L'unico anticipo ottenuto in finale accordo era a favore della creazione di un “fondo per perdite e danni” per i “paesi vulnerabili”. Nonostante sia stato salutato come una svolta decisiva, l’accordo è poco più che il finanziamento del progetto Rete Santiago per perdite e danni concordato alla COP25 nel 2019.
Resta anche da vedere se questo nuovo finanziamento verrà effettivamente realizzato.

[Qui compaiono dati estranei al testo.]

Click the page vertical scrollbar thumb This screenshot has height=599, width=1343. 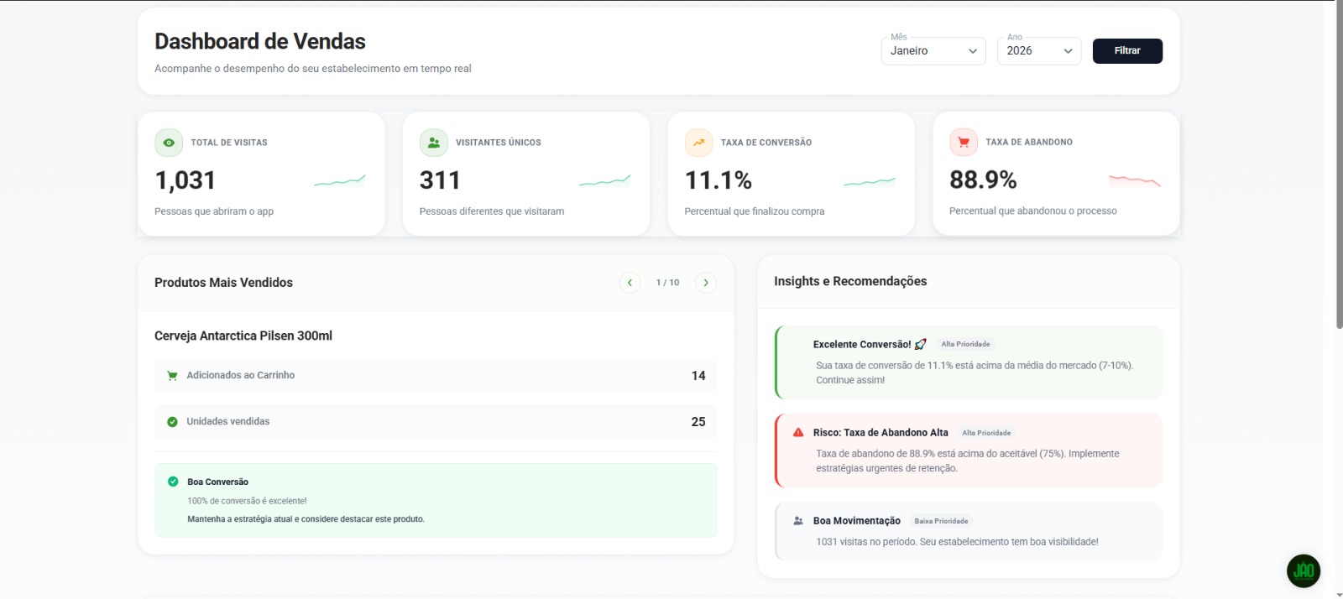pyautogui.click(x=1339, y=168)

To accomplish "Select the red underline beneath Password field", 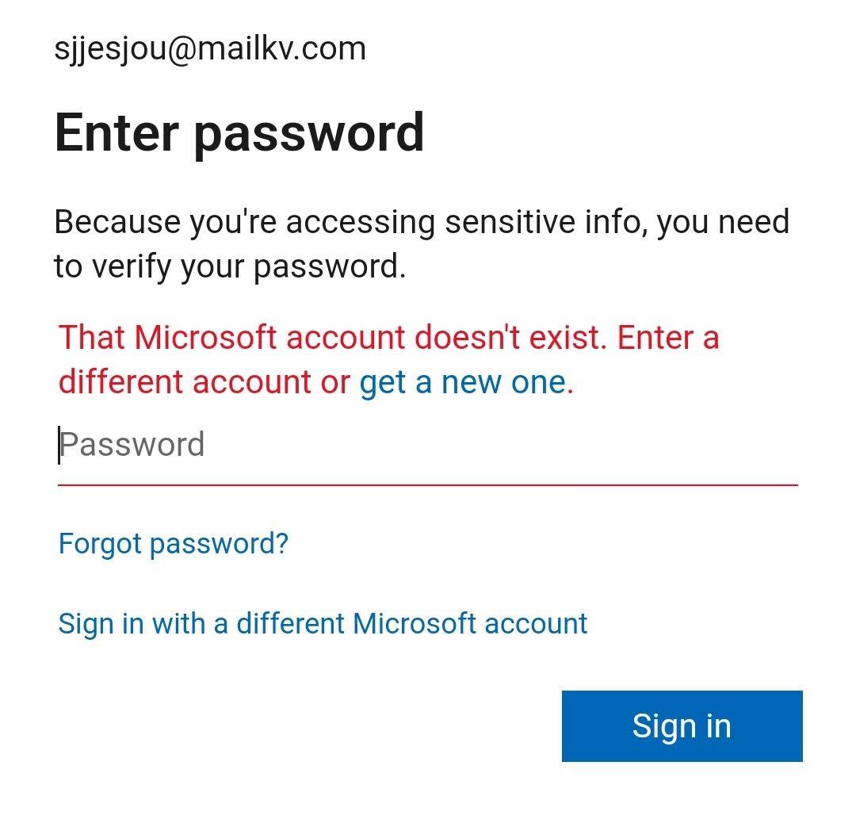I will tap(427, 484).
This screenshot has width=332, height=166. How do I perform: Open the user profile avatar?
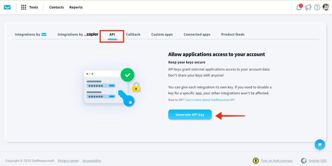coord(326,7)
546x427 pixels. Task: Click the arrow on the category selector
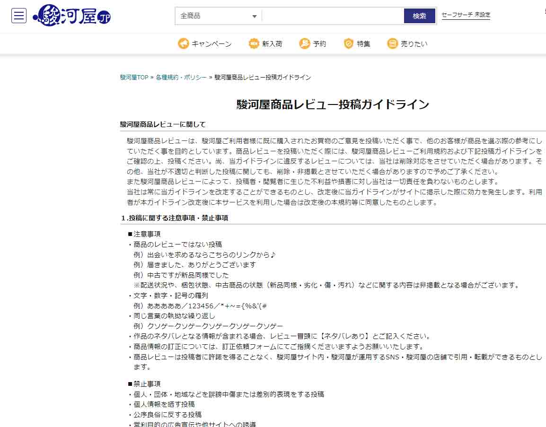click(x=255, y=17)
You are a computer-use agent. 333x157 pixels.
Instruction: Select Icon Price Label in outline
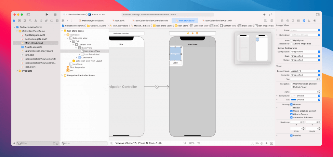91,54

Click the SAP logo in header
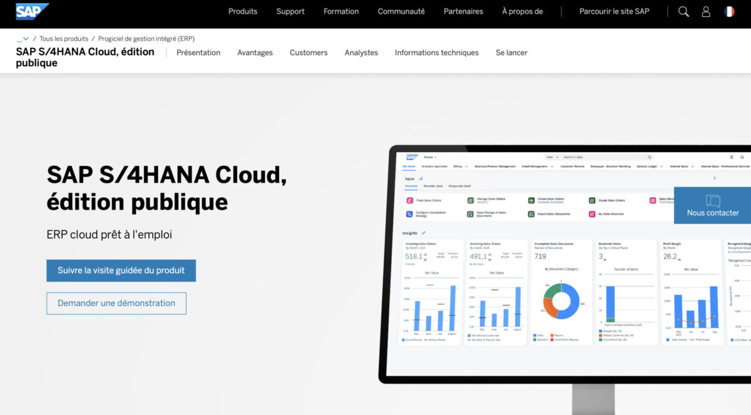coord(31,11)
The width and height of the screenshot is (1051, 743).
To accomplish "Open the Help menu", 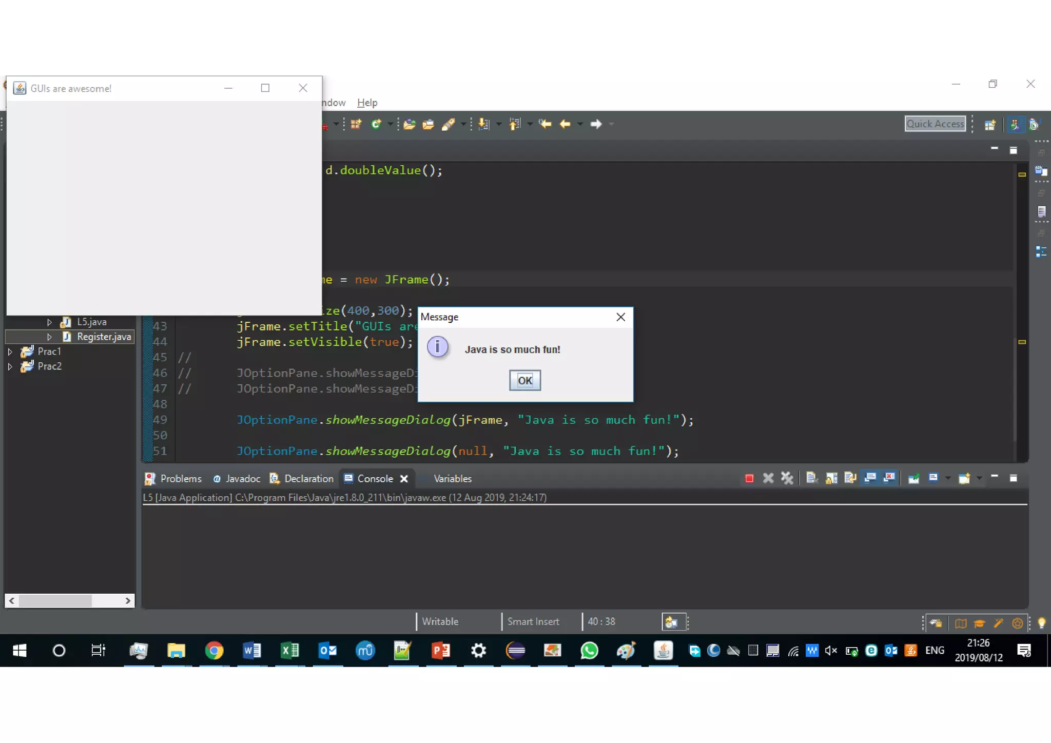I will pos(367,103).
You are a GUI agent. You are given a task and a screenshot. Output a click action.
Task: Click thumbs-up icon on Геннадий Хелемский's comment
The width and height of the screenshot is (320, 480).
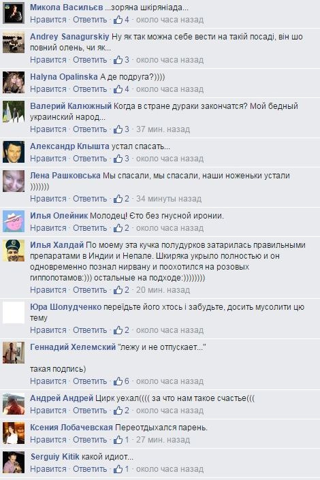click(x=118, y=381)
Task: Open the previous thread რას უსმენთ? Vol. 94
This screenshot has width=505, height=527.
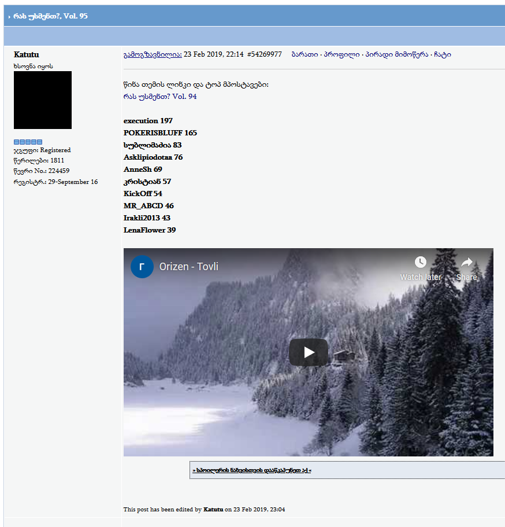Action: 159,96
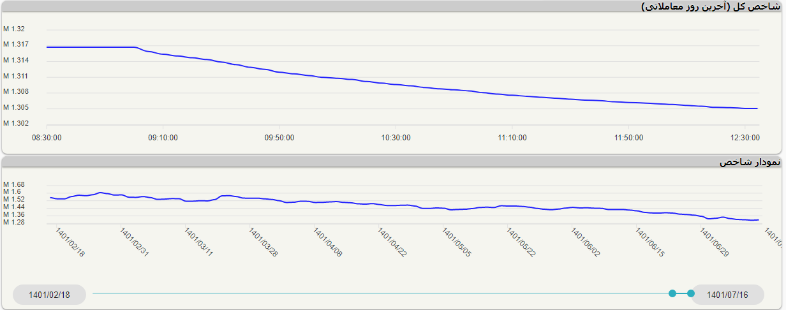
Task: Click the 09:10:00 time axis label
Action: [163, 137]
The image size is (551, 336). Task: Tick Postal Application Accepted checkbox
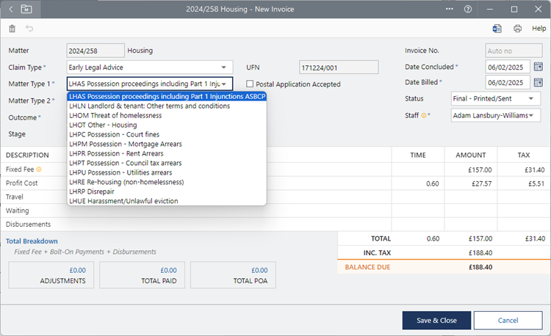coord(251,84)
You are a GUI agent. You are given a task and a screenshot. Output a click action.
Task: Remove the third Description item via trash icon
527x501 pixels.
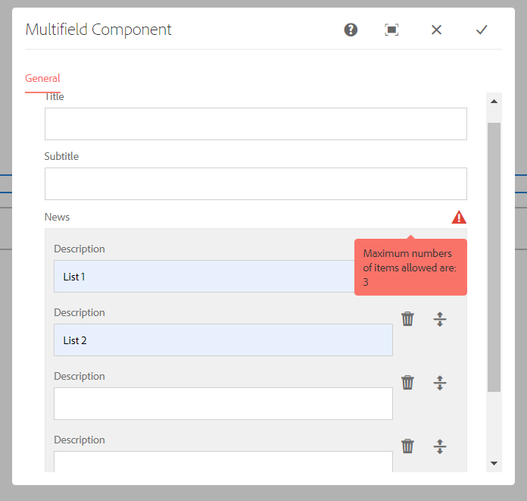[407, 382]
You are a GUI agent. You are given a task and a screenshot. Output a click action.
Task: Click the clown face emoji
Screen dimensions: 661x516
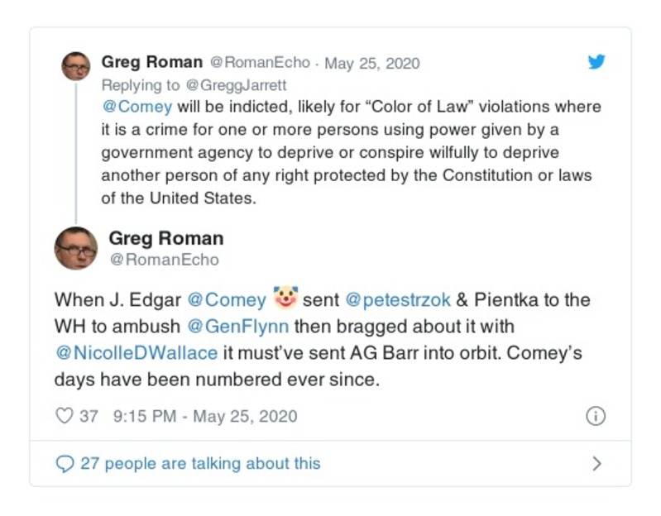(285, 299)
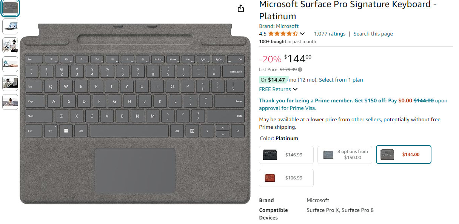This screenshot has height=224, width=459.
Task: Select the first keyboard top-view thumbnail
Action: coord(10,8)
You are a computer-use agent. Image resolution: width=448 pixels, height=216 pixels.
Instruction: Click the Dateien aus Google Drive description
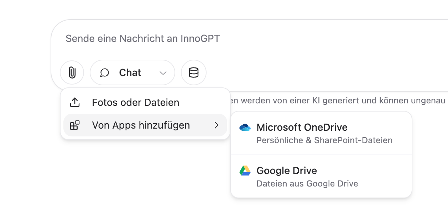[x=307, y=184]
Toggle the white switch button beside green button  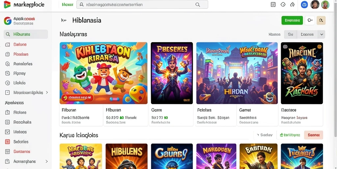coord(310,20)
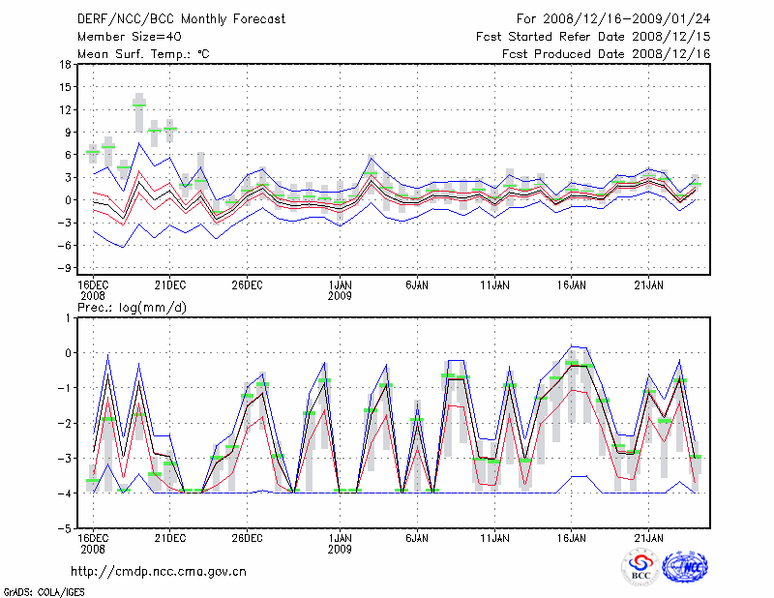Open the cmdp.ncc.cma.gov.cn URL
Viewport: 774px width, 598px height.
point(159,571)
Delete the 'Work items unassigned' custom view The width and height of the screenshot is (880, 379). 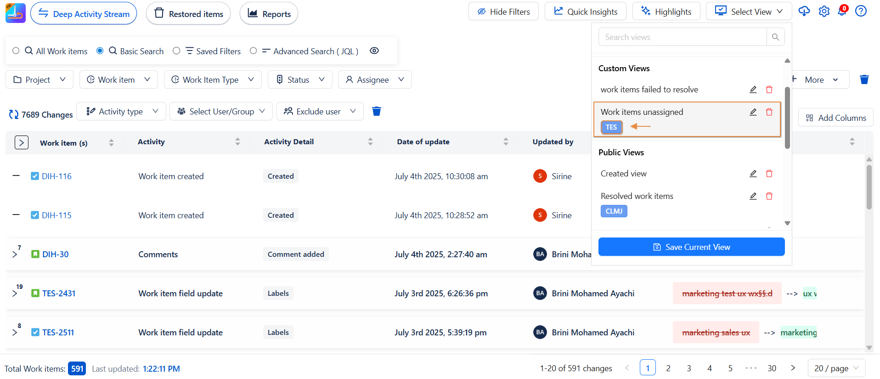pyautogui.click(x=769, y=112)
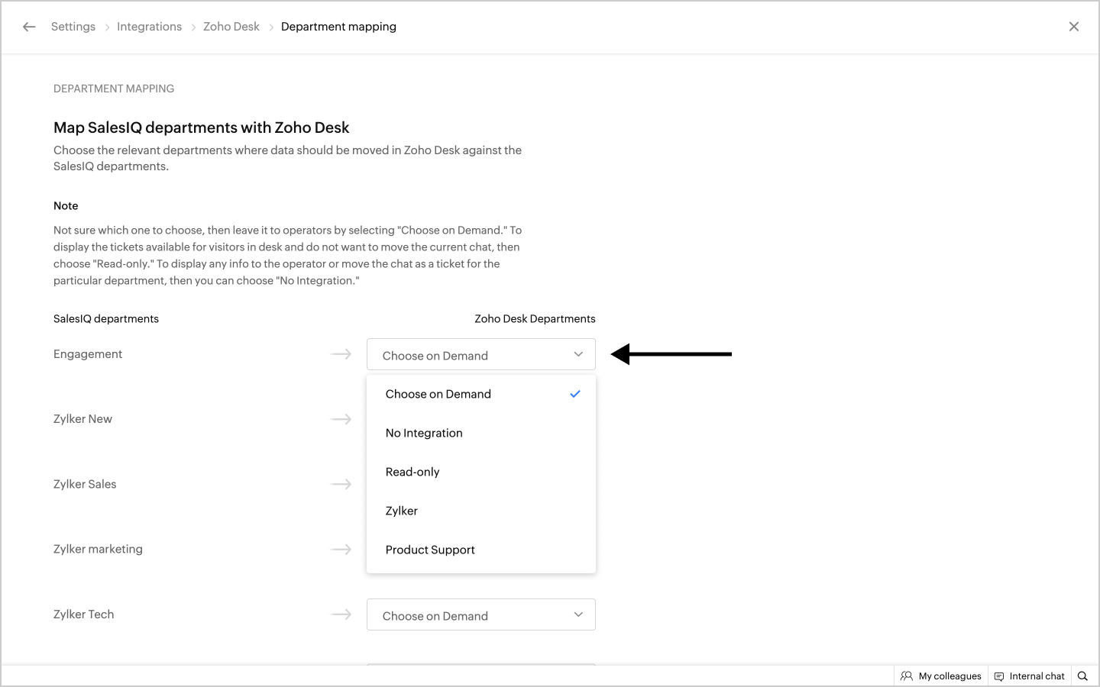
Task: Open Zoho Desk breadcrumb link
Action: [231, 27]
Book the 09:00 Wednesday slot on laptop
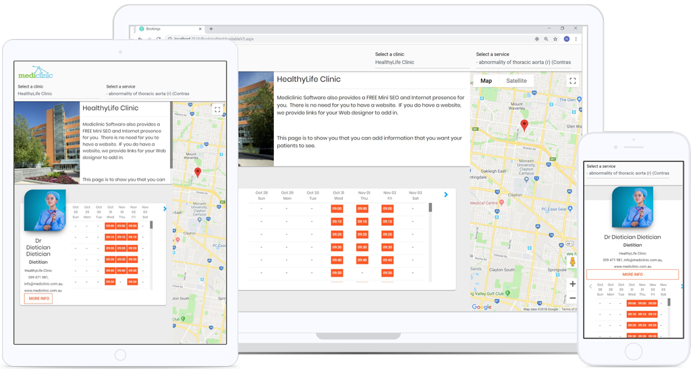691x369 pixels. click(x=337, y=209)
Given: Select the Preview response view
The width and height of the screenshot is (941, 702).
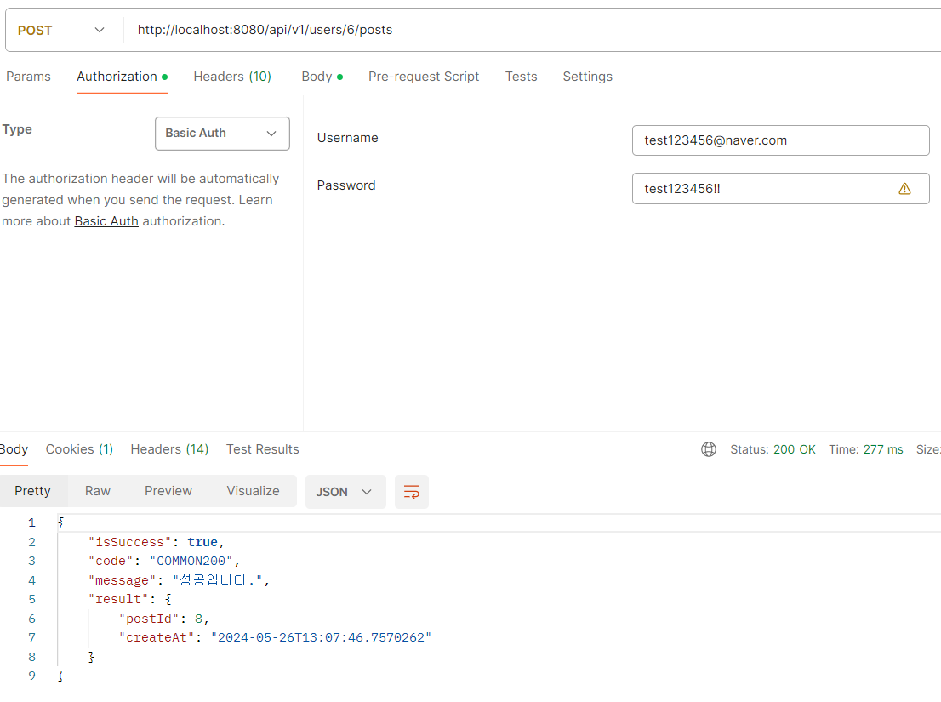Looking at the screenshot, I should coord(168,492).
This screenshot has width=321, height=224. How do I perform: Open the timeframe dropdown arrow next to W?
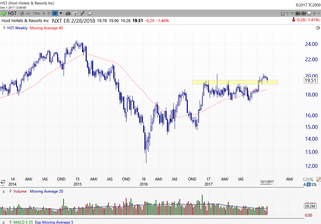pos(61,13)
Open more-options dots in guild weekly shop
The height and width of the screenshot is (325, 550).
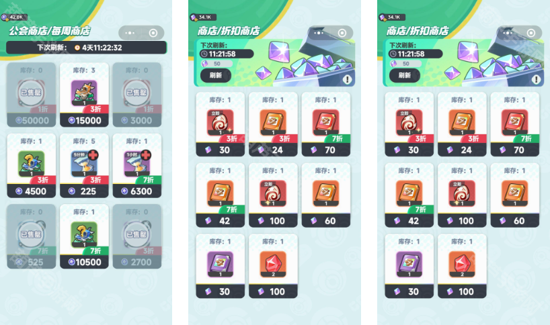coord(130,33)
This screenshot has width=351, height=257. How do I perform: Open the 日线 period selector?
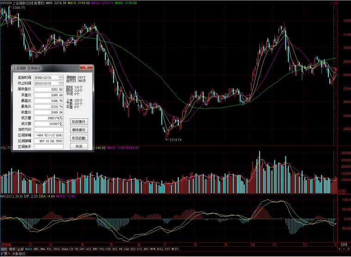point(344,245)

In base ad accordi precedenti, come il Fondo verde per il clima stabilito alla COP15 nel 2009, i paesi sviluppati hanno promesso di fornire ai paesi in via di sviluppo finanziamenti per 100 miliardi di dollari all’anno entro il 2020, ma non sono riusciti a raggiungere gli obiettivi dichiarati.
A conclusione della COP27, le Nazioni Unite espresso “seria preoccupazione” che gli impegni passati “non siano ancora stati rispettati”. Ancora più importante, il Piano di attuazione di Sharm el-Sheikh note che “si prevede che una trasformazione globale verso un’economia a basse emissioni di carbonio richiederà investimenti di almeno 4-6 trilioni di dollari all’anno” – un impegno che non è in vista da nessuna parte.
L'Agenzia Internazionale per l'Energia disse che, nel 2022, gli investimenti annuali globali nell’energia pulita rimarranno al di sotto di 1.5 trilioni di dollari. Si tratta di una “spesa record per l’energia pulita”, dicono ha annunciato, eppure è ben al di sotto degli importi necessari per una transizione necessaria.
“Un fondo per perdite e danni è essenziale”, disse Il Segretario generale delle Nazioni Unite António Guterres al termine del vertice di quest’anno, “ma non è una risposta se la crisi climatica cancella un piccolo stato insulare dalla mappa geografica – o trasforma un intero paese africano nel deserto. Il mondo ha ancora bisogno di compiere un passo da gigante riguardo alle ambizioni climatiche. … Le voci di coloro che sono in prima linea nella crisi climatica devono essere ascoltate”.
Una di quelle voci è quella dell'orango, la grande scimmia delle foreste del Borneo e di Sumatra che i malesi chiamano il “popolo della foresta”' (in malese, orang significa “persona” e Hutan significa “foresta”).
Secondo l'Unione Internazionale per la Conversazione della Natura Lista rossa, gli oranghi del Borneo, di Sumatra e di Tapanuli hanno subito un forte calo della popolazione e sono ora classificati come in pericolo critico, la fase che precede l’estinzione in natura.
Esistono meno di 800 oranghi di Tapanuli, e la popolazione complessiva di oranghi è diminuita di quasi la metà nell'ultimo secolo. Non hanno voce in capitolo nei nostri dibattiti sul clima.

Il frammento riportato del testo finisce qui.